Conflicting opinions a challenge for whistleblowers
Since Congress added the current limitations periods to the FCA in 1986, courts have disagreed on whether a whistleblower who brings a case is entitled to the benefit of (b)(2)’s extended limitations period when the government declines to intervene in the case:
The Ninth and Eleventh Circuits have both held that the limitations period in § 3731(b)(2) may apply in declined qui tam cases.
(Those cases are: United States ex rel. v. Northrop Corp., 91 F.3d 1211 (9th Cir. 1996); United States ex rel. Hunt v. Cochise Consultancy, Inc., 887 F.3d 1081 (11th Cir.), cert. granted, 139 S. C.t. 56 (2018))
The Fourth, Fifth, and Tenth Circuits have reached the opposite conclusion.

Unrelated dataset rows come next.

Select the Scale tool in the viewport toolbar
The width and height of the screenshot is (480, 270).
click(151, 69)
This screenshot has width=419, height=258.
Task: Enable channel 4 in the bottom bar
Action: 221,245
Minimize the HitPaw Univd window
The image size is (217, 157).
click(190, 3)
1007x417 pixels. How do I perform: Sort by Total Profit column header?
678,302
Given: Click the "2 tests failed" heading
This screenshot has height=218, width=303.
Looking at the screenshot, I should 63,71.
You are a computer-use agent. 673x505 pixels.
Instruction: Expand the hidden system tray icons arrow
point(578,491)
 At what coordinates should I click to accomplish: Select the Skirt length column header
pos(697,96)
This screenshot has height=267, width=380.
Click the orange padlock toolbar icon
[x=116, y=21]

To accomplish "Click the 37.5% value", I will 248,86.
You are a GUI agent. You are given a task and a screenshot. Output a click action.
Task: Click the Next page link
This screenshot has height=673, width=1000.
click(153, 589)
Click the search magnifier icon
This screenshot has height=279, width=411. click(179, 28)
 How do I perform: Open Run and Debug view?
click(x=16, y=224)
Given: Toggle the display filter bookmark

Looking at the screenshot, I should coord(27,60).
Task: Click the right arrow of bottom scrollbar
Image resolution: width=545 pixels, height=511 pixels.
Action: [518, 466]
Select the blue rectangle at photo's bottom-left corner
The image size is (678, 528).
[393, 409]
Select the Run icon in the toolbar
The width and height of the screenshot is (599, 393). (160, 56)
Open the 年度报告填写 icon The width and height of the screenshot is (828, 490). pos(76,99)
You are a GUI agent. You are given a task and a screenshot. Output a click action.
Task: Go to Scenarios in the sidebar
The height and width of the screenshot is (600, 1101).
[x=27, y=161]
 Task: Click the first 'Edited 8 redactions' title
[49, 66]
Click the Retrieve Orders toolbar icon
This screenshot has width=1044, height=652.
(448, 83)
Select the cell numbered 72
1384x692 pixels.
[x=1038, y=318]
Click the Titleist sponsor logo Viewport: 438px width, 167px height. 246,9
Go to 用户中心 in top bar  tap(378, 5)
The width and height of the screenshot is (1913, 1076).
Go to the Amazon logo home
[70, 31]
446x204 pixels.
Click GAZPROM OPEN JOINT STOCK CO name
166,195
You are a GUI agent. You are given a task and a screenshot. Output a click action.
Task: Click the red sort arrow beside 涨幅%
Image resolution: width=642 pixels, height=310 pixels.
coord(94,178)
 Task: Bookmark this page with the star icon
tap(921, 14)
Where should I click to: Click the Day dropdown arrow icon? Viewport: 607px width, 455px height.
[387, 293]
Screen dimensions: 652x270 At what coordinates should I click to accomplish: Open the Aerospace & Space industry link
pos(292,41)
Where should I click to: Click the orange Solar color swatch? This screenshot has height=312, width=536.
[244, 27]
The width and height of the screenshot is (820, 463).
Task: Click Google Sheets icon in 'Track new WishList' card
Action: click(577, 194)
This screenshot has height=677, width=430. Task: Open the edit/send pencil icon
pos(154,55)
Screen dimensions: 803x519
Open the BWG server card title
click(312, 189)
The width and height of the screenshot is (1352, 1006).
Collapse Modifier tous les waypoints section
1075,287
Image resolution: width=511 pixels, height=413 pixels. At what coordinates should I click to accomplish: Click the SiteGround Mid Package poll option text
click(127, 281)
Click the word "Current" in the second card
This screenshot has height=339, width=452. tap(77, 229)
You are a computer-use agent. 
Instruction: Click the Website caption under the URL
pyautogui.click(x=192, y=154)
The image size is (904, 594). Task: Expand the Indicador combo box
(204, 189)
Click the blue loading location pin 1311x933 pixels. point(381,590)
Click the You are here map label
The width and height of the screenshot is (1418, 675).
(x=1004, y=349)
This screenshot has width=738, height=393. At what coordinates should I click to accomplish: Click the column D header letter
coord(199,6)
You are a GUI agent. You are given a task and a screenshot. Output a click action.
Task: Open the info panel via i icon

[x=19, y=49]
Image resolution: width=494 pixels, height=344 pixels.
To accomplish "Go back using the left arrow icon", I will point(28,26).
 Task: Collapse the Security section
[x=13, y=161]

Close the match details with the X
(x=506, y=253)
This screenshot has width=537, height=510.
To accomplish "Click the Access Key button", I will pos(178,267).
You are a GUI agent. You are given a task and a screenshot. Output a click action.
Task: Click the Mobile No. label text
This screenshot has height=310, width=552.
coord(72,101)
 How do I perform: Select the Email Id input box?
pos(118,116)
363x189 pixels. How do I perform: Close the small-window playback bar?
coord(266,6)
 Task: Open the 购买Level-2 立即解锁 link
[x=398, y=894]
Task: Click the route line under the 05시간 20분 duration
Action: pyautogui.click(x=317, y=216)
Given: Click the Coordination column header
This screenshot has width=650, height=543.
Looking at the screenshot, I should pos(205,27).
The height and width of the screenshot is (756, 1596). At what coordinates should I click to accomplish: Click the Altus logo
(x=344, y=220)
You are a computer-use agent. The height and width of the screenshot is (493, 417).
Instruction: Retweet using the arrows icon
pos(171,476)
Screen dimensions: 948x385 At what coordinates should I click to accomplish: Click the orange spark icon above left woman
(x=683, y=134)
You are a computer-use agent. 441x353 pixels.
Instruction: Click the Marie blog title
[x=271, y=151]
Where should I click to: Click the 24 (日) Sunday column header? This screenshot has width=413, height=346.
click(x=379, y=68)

(Those cases are: United States ex rel. Sanders v. N. Am. Bus Indus., Inc., 546 F.3d 288 (4th Cir. 2008); United States ex rel. Jackson v. Univ. of N. Tex., 673 Fed. Appx. 384 (5th Cir. 2016), cert. denied, 138 S. Ct. 59 (2017); United States ex rel. Sikkenga v. Regence Bluecross Blueshield of Utah, 472 F.3d 702 (10th Cir. 2006))
The Supreme Court is set to resolve the issue in United States ex rel. Hunt v. Cochise Consultancy, Inc. In Hunt, the relator, Billy Joe Hunt, filed a qui tam action alleging that his employer and another entity submitted false or fraudulent claims for payment to the United States for work they performed as defense contractors in Iraq. Because Hunt failed to file the action within the six-year limitations period, the issue was whether the extended limitations period of up to 10 years applied. The district court concluded that the extended statute of limitations is inapplicable when the United States declines to intervene.
The Eleventh Circuit reversed, concluding that the law’s reference to a “civil action under section 3730” referred to all civil actions brought under § 3730, including those in which the government declines to intervene. The court further noted that “nothing in § 3731(b)(2) says that its limitations period is unavailable to relators when the government declines to intervene.” Thus, the court concluded that in the absence of such language, “the text supports allowing relators in non-intervened cases to rely on § 3731(b)(2)’s limitations period.”
It remains to be seen how the Supreme Court will resolve this disagreement, and the importance of resolving this issue cannot be overstated. As it currently stands, there is uncertainty for relators who bring FCA suits about which statute of limitations will apply, all of which hinges on the government’s ability to intervene at any stage of the proceedings. If the Supreme Court follows the text of the statute and affirms the Eleventh Circuit’s decision in Hunt, it will bring consistency to this area of the law, benefiting qui tam relators, who, despite facing enormous personal risk in most situations, continue to bring these very important cases that benefit the public at large.